In the leadup to the day, many people stop by the bookstore or check out the latest recommendations, happily proving that even in this age of Netflix and chill, sometimes all we crave is to lose ourselves in a really good read.
- Your kids bring home mediocre artwork
The festival of Sukkot is really great, with all that hospitality and alfresco dining going on. Perhaps its only downside is that you need to pretend to be enthralled by the dodgy decorations your children worked so hard to create in school — or, worse, by the creations of young humans unrelated to you. Be sure to admire those paper chains hanging in your friend’s sukkah.

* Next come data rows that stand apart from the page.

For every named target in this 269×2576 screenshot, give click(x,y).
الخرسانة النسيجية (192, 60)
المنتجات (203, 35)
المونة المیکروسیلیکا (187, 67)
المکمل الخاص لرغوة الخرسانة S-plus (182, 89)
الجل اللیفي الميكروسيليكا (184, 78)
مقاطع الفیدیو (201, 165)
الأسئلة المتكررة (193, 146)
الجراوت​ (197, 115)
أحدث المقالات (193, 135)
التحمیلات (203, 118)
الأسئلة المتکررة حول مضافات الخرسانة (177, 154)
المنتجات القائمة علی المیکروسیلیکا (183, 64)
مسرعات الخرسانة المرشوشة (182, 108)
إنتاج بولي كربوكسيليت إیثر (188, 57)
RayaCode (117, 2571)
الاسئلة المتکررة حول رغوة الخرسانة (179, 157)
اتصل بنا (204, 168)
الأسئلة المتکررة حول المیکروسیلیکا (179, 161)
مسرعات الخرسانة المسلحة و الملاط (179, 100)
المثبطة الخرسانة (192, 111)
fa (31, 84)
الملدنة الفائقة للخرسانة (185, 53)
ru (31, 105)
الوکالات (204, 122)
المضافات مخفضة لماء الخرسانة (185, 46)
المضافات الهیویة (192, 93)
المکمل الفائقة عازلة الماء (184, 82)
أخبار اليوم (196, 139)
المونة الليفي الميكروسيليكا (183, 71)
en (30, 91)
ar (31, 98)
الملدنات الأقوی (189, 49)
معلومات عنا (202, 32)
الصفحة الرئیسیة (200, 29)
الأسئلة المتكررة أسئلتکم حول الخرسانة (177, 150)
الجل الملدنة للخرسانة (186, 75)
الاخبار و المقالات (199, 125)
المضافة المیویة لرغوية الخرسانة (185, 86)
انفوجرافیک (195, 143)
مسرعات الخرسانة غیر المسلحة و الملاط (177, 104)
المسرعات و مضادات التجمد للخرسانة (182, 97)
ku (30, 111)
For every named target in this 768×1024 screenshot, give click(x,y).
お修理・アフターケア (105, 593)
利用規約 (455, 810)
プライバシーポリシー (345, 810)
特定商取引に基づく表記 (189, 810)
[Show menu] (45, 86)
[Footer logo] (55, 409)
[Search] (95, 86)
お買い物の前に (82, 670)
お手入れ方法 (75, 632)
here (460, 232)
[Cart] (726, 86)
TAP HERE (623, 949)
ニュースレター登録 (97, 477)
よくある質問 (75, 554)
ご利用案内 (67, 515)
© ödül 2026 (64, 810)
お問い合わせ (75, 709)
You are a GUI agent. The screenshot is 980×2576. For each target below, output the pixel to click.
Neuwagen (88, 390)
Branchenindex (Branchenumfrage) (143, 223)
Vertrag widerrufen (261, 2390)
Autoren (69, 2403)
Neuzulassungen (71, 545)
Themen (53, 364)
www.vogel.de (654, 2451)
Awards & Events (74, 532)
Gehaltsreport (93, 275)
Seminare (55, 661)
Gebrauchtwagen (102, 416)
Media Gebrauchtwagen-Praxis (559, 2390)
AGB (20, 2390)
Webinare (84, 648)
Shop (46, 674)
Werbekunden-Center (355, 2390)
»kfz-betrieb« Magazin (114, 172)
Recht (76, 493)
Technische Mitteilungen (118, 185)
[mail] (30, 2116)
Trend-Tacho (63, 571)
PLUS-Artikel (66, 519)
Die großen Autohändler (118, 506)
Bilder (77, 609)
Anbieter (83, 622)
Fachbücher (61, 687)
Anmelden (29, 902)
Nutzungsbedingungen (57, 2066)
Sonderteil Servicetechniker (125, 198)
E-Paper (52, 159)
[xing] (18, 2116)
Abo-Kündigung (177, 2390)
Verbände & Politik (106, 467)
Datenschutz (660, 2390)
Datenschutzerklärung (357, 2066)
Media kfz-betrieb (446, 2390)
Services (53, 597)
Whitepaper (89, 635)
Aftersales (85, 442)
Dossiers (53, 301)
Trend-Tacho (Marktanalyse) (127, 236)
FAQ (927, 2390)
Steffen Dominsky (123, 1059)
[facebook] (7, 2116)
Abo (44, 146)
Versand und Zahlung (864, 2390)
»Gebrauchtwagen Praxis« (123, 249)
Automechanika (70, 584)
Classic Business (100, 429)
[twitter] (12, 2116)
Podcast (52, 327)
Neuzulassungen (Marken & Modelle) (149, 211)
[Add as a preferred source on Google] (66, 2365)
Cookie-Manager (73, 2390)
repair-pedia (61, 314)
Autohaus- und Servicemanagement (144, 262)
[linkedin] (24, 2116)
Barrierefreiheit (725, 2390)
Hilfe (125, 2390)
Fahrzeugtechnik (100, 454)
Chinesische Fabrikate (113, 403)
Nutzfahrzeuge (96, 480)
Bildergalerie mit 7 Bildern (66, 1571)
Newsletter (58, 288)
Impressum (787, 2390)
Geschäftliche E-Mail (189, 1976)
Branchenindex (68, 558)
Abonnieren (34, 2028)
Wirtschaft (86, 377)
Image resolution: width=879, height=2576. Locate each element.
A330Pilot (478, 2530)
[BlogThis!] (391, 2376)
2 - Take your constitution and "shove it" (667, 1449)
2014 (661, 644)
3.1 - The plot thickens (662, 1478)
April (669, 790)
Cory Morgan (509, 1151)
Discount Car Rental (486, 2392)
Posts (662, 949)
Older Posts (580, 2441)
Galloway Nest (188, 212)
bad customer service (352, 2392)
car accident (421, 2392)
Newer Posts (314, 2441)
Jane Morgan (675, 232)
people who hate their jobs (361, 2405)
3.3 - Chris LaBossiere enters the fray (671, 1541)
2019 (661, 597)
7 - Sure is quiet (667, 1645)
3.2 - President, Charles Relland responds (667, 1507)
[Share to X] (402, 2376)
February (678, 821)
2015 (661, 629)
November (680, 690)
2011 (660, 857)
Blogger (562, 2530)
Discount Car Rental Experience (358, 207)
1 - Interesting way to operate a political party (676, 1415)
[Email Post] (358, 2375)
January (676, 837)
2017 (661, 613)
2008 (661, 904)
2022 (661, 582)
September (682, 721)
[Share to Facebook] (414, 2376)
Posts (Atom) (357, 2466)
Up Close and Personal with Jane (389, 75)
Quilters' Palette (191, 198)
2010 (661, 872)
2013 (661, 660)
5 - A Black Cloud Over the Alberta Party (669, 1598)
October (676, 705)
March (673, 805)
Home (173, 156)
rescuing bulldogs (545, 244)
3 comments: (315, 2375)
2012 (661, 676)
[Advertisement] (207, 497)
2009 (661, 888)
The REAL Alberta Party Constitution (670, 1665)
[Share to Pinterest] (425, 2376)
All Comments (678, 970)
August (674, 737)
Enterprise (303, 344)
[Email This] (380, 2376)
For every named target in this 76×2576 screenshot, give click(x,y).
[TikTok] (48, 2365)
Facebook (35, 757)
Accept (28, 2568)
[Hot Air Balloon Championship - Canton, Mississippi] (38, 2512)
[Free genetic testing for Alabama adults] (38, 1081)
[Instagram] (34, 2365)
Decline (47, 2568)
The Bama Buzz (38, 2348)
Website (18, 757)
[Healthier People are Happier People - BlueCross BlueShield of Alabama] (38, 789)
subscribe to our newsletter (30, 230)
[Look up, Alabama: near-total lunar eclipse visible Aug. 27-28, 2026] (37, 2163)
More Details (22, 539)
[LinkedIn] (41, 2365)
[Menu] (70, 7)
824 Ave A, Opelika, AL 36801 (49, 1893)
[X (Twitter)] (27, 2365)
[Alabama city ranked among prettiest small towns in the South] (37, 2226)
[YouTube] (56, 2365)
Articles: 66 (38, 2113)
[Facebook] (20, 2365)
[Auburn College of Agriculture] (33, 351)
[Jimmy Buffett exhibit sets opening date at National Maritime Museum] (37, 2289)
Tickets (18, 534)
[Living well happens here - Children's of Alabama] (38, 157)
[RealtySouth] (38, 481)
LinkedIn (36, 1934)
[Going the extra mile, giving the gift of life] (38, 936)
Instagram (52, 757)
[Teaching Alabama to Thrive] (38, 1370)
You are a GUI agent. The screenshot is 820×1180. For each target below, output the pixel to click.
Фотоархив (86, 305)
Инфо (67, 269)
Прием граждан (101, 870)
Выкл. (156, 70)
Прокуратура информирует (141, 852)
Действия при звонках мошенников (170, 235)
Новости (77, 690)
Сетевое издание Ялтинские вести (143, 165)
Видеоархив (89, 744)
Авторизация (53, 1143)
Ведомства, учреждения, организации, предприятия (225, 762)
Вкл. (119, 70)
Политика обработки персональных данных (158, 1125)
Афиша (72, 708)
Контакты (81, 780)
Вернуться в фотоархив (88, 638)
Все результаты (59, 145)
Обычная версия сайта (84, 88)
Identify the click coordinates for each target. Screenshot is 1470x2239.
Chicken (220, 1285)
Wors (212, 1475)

- It gets very slightly cooler
We haven’t noticed it yet this year, but the fall festivals usually mark the end of summer in Israel, and with it the soaring temperatures we’ve had to endure for a good few months (not that we’re complaining; it’s amazing to be able to go outside again). We’re hoping that it won’t be long before shawls, long trousers and even the odd cardigan or two begin to make an appearance, particularly if you live outside of balmy Tel Aviv. Flipflops, bikinis and tiny tops will soon be stowed away until next summer. Global pandemic permitting, of course.
- Family feuds over holiday dinners were in vain
The never-ending argument about which side of the family to celebrate Rosh Hashana with always somewhat dampens the atmosphere come September. This year the discussion was particularly heated due to the fact that we all missed Passover together, making the upcoming dinner even more important than usual. Unfortunately, it would seem that we’ve all mortally offended our in-laws in vain considering that the lockdown is more or less final and we aren’t going anywhere again. With tensions running so high, we can only hope that a Covid-19 vaccine will be found before Passover next year – for we plan on celebrating it on a desert island far, far away.
- All white clothes disappear from the stores
In Israel, it’s customary to wear white for the holiday celebrations. And if you haven’t bought your festive outfit before the end of August, there’s very little chance that you’ll be able to do so now. Extreme shopaholics at the very best of times, many Israelis are left with a terrible urge to spend some cash after months of lockdown.
Never mind that the coronavirus crisis led to soaring unemployment rates, financial instability and overall fiscal gloom. That brand-new shining white shirt is already making us feel so much better.
- People are stocking up like it’s the end of the world
Even those with more modest aims than finding themselves a nice white outfit are having a difficult time, for the shopping frenzy outlined above is far from restricted to superfluous items such as clothes. Basic grocery shopping is now an absolute nightmare as people flock to the supermarket and hoard countless items ahead of the endless round of meals that awaits us. Needless to say, all while being less than stringent about keeping at least 2 meters apart.
- After the holidays, anyone?
Perhaps the phrase most associated with this time of year is “after the holidays,” i.e. the time when no holiday abruptly (and wonderfully) breaks up the working week and things return to a slightly more normal routine. It would seem that this year’s “after the holidays” tasks include simple little things such as finding a cure for Covid-19, having a functioning government and enabling elderly people to take part in society again. No biggie.
- Surprisingly, everyone’s still here
If this were a pandemic-free year, the No. 1 sign of holiday season would be the heaving airport and many Israelis’ burning desire to be as far away from home as possible. While that burning desire is most definitely still there, the coronavirus crisis means that for the second time in a year we’ll all be celebrating the holidays at home.
Sure, dipping your apple in honey on a sandy white beach on a remote Greek island sounds nice, but what can we do. We’re all here, and we’re going to make the most of it.